Task to carry out: Return all the lines below, exactly as they read.

•••••

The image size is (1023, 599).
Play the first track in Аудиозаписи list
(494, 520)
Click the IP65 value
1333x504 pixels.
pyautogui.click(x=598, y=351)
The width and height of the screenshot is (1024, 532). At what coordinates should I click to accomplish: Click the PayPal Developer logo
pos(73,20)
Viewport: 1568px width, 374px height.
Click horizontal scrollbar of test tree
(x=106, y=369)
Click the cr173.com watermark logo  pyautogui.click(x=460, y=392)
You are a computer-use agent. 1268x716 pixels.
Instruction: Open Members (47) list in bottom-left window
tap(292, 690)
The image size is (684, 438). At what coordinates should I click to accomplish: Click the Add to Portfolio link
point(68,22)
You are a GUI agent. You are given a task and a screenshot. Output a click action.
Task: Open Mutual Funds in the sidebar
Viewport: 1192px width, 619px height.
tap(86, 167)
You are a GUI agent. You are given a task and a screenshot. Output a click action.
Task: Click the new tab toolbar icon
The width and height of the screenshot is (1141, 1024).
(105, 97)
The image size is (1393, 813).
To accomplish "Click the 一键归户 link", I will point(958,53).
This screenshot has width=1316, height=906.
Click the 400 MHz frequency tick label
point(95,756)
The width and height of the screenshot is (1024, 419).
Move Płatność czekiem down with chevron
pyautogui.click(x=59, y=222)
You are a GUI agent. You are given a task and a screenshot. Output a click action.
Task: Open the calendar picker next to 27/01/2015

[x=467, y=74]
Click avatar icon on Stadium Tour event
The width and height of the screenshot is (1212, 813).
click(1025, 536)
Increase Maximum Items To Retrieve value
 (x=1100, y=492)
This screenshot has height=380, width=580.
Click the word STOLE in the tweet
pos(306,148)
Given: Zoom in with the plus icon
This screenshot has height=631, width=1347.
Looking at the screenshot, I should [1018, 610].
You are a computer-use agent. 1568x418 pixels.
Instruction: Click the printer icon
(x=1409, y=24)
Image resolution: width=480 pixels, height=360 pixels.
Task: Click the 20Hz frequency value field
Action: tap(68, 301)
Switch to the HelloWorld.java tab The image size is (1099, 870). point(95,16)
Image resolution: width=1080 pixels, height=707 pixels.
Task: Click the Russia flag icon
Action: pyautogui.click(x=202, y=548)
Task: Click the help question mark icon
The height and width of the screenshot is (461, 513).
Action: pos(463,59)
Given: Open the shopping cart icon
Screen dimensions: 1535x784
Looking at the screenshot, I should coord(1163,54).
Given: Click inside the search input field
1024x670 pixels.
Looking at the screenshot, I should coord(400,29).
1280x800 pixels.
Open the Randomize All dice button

•••••

Solved exercise:
The image size is (1023, 599).
Play the first track in Аудиозаписи list
(494, 520)
Click the IP65 value
1333x504 pixels.
pyautogui.click(x=598, y=351)
The width and height of the screenshot is (1024, 532). At what coordinates should I click to accomplish: Click the PayPal Developer logo
pos(73,20)
Viewport: 1568px width, 374px height.
Click horizontal scrollbar of test tree
(x=106, y=369)
Click the cr173.com watermark logo  pyautogui.click(x=460, y=392)
You are a computer-use agent. 1268x716 pixels.
Instruction: Open Members (47) list in bottom-left window
tap(292, 690)
The image size is (684, 438). At what coordinates should I click to accomplish: Click the Add to Portfolio link
point(68,22)
You are a GUI agent. You are given a task and a screenshot. Output a click action.
Task: Open Mutual Funds in the sidebar
Viewport: 1192px width, 619px height.
tap(86, 167)
You are a GUI agent. You are given a task and a screenshot. Output a click action.
Task: Click the new tab toolbar icon
The width and height of the screenshot is (1141, 1024).
(105, 97)
The image size is (1393, 813).
To accomplish "Click the 一键归户 link", I will point(958,53).
This screenshot has width=1316, height=906.
Click the 400 MHz frequency tick label
point(95,756)
The width and height of the screenshot is (1024, 419).
Move Płatność czekiem down with chevron
pyautogui.click(x=59, y=222)
You are a GUI agent. You are given a task and a screenshot. Output a click action.
Task: Open the calendar picker next to 27/01/2015

[x=467, y=74]
Click avatar icon on Stadium Tour event
The width and height of the screenshot is (1212, 813).
click(1025, 536)
Increase Maximum Items To Retrieve value
 (x=1100, y=492)
This screenshot has height=380, width=580.
Click the word STOLE in the tweet
pos(306,148)
Given: Zoom in with the plus icon
This screenshot has height=631, width=1347.
Looking at the screenshot, I should [1018, 610].
You are a computer-use agent. 1568x418 pixels.
Instruction: Click the printer icon
(x=1409, y=24)
Image resolution: width=480 pixels, height=360 pixels.
Task: Click the 20Hz frequency value field
Action: tap(68, 301)
Switch to the HelloWorld.java tab The image size is (1099, 870). point(95,16)
Image resolution: width=1080 pixels, height=707 pixels.
Task: Click the Russia flag icon
Action: pyautogui.click(x=202, y=548)
Task: Click the help question mark icon
The height and width of the screenshot is (461, 513).
Action: pos(463,59)
Given: Open the shopping cart icon
Screen dimensions: 1535x784
Looking at the screenshot, I should coord(1163,54).
Given: Click inside the search input field
1024x670 pixels.
Looking at the screenshot, I should coord(400,29).
1280x800 pixels.
Open the Randomize All dice button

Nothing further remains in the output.